Parts of the exercise
• a. From the Rodney Stoke passage, set down word for word the part starting at "Close to the" and ending at "Rodene in 1303.".
• b. Answer these questions using the Rodney Stoke passage:
(i) To which river does the parish's area of the Somerset Levels extend?
(ii) Under what name was Rodney Stoke listed in the Domesday Book of 1086?
(iii) How many Thankful Villages are there in Somerset?

Passage
START

Rodney Stoke is a small village and civil parish, located at , 5 miles north-west of Wells, in the English county of Somerset. The village is on the A371 between Draycott and Westbury-sub-Mendip.

The parish includes the larger village of Draycott.  South of the A371 the parish includes an area of the Somerset Levels, extending to the River Axe.  North of the A371 the southern slopes of the Mendip Hills rise to an area of the parish on the Mendip plateau.  The parish is therefore an area of high biodiversity supporting local rare species of plants and animal life.

History

Close to the village is Westbury Camp, which represents the remains of an Iron Age enclosed settlement and has been designated as a Scheduled Ancient Monument.

Rodney Stoke was listed in the Domesday Book of 1086 as Stoches, meaning 'a stockaded settlement' from the Old English stoc. In 1291 the place name was recorded as Stokgifford. The Giffords were Saxon nobility at the time of Edward the Confessor with Walter Gifford (then spelt Gifard) as the Earl of Buckingham.

The parish was part of the Winterstoke Hundred.

The village was the home of, and is probably named after, Sir John Rodney (d. 1400). However Ekwall indicates that Stoke Gifford was held by Richard de Rodene in 1303.

The first Baron Rodney was George Brydges Rodney (1718/19–92), a British naval admiral of Napoleonic times.

It is one of the nine Thankful Villages in Somerset which suffered no fatalities during World War I.  There is a memorial window in the Parish Church together with a new plaque that testifies to the village's enduring pride in their good fortune.

END

Data extract
START

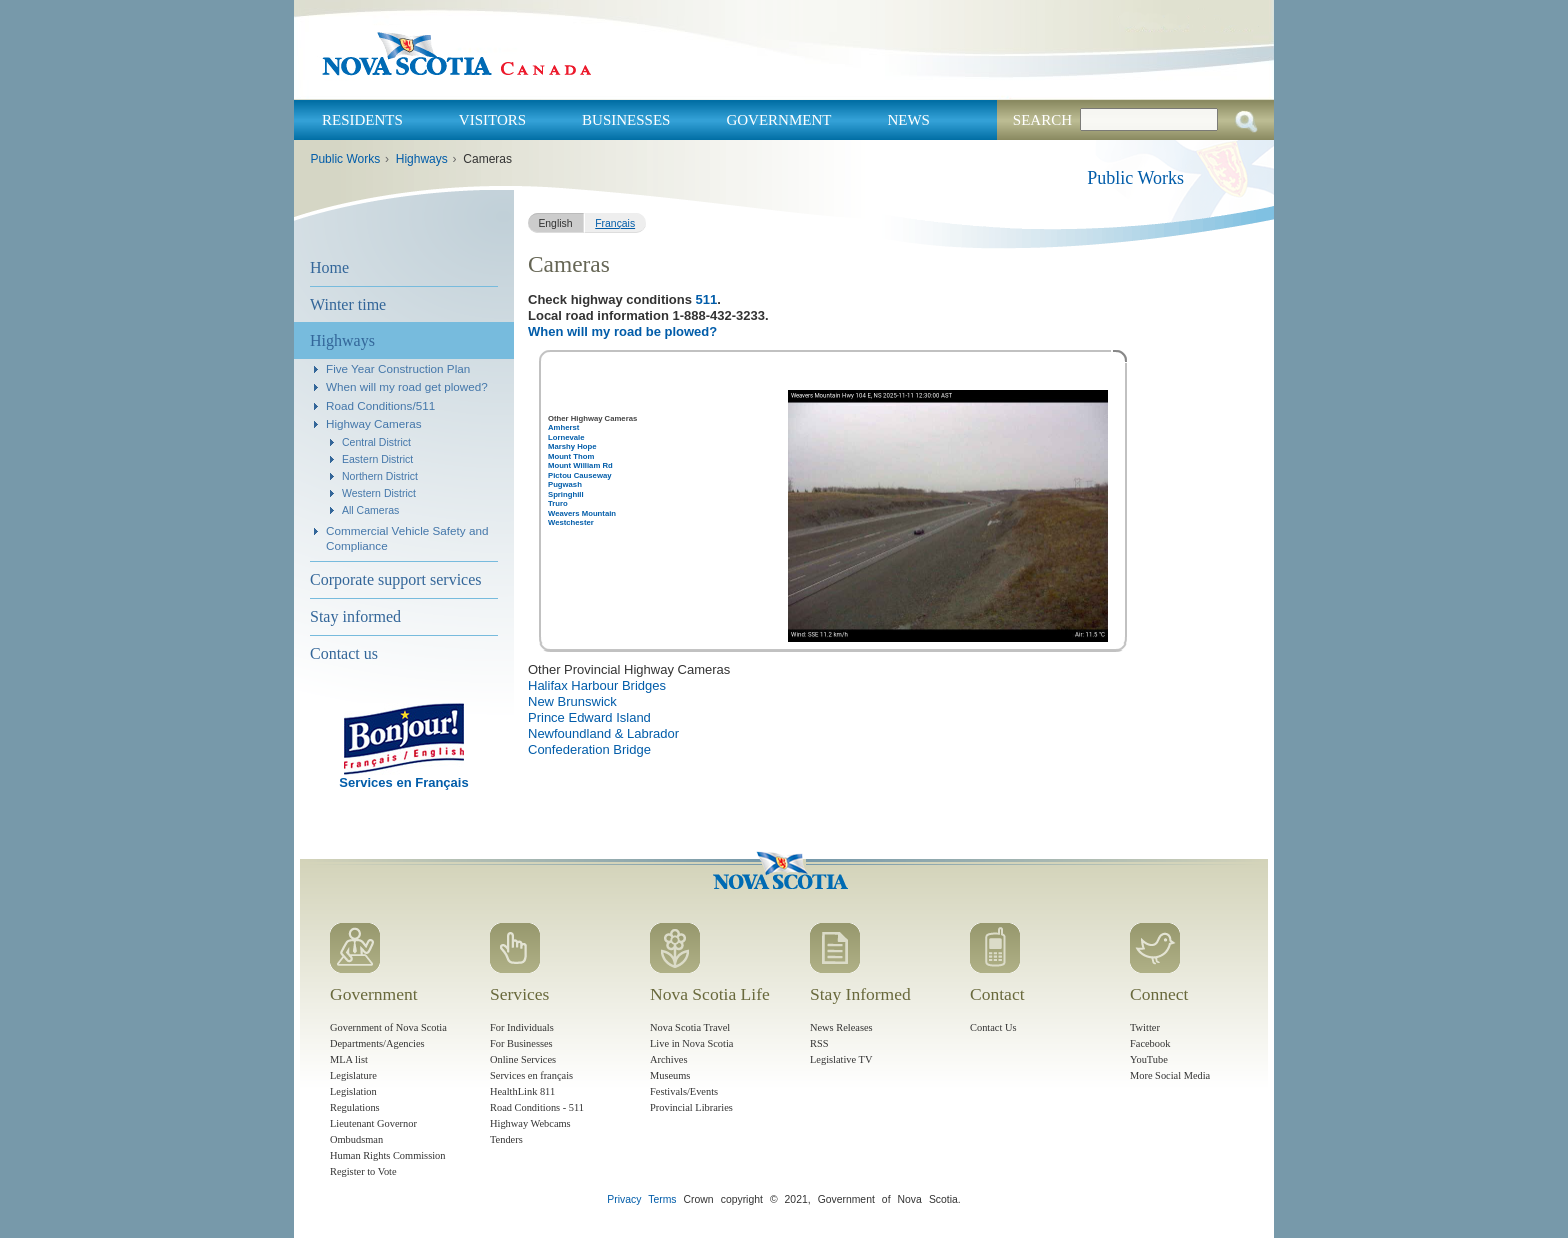  What do you see at coordinates (691, 1043) in the screenshot?
I see `Live in Nova Scotia` at bounding box center [691, 1043].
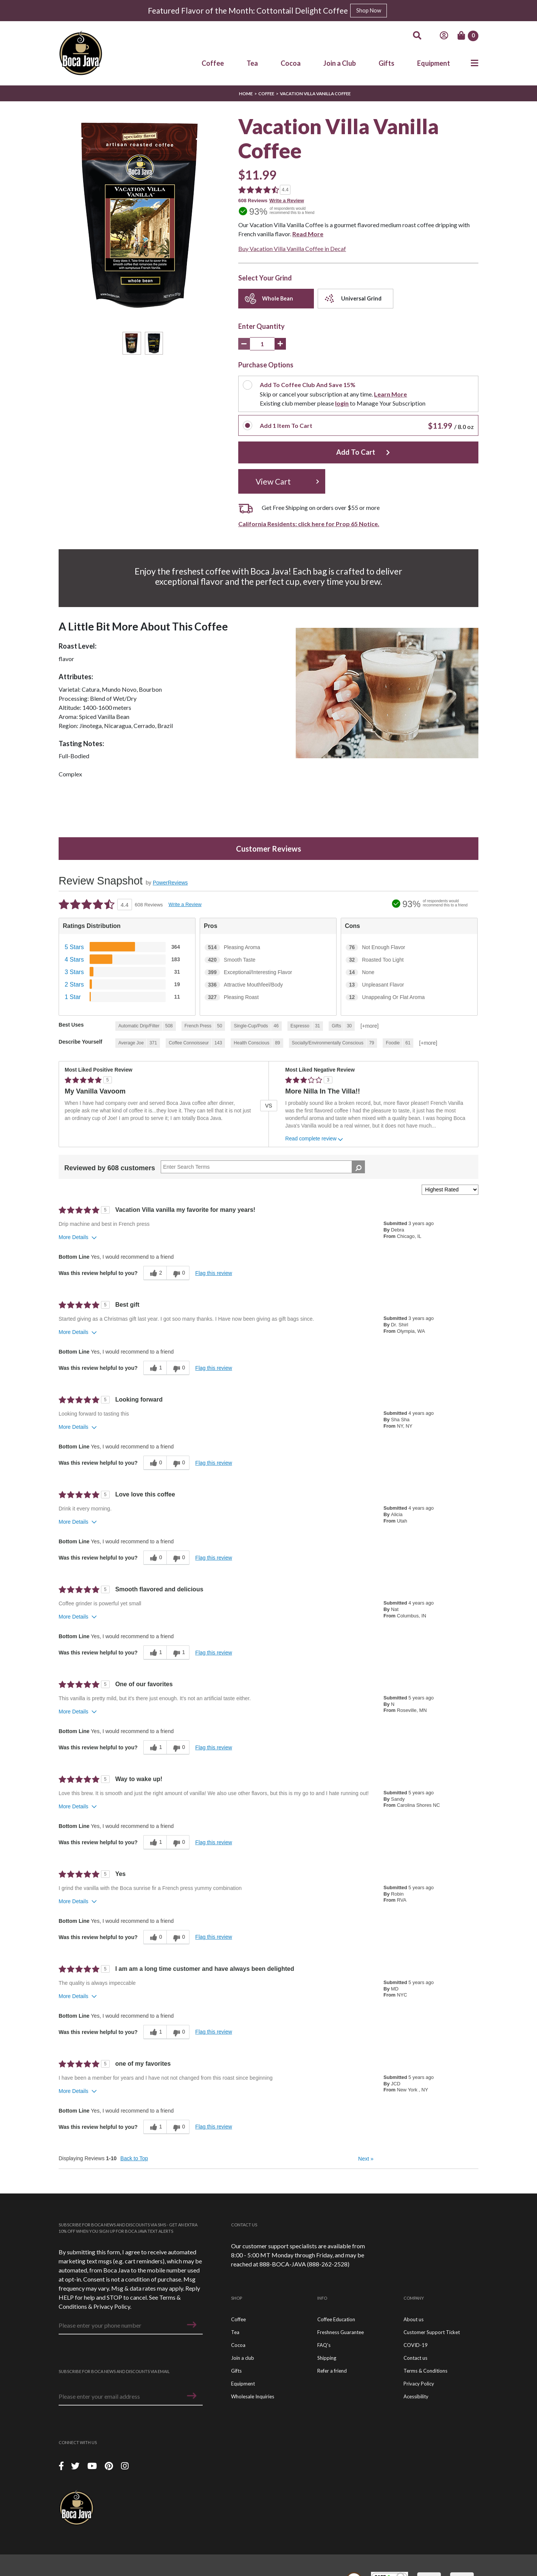  I want to click on Coffee Education, so click(336, 2324).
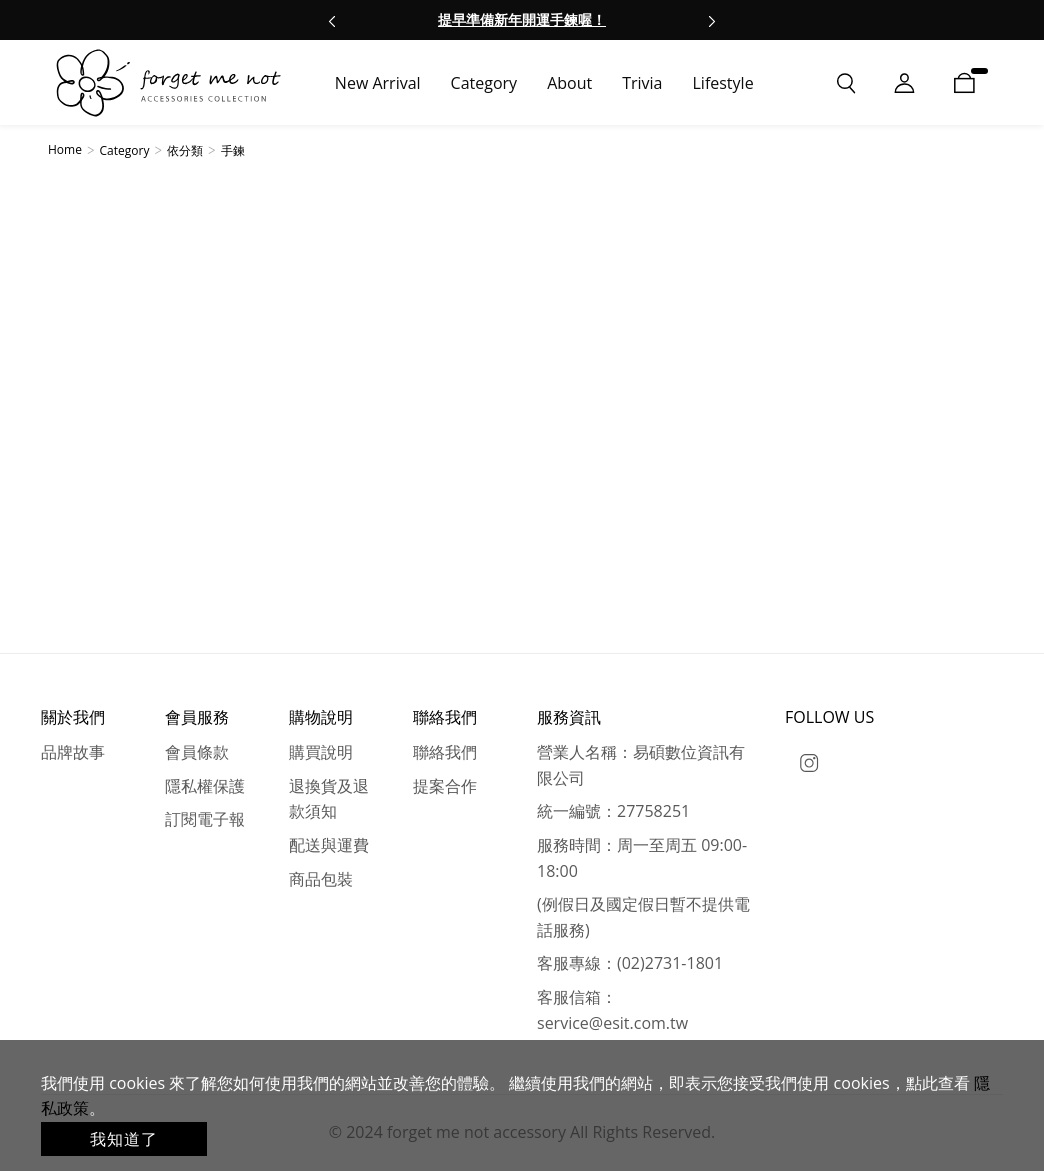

END

Full solutions
• a.
Close to the village is Westbury Camp, which represents the remains of an Iron Age enclosed settlement and has been designated as a Scheduled Ancient Monument.

Rodney Stoke was listed in the Domesday Book of 1086 as Stoches, meaning 'a stockaded settlement' from the Old English stoc. In 1291 the place name was recorded as Stokgifford. The Giffords were Saxon nobility at the time of Edward the Confessor with Walter Gifford (then spelt Gifard) as the Earl of Buckingham.

The parish was part of the Winterstoke Hundred.

The village was the home of, and is probably named after, Sir John Rodney (d. 1400). However Ekwall indicates that Stoke Gifford was held by Richard de Rodene in 1303.

• b.
(i) The River Axe
(ii) Stoches
(iii) Nine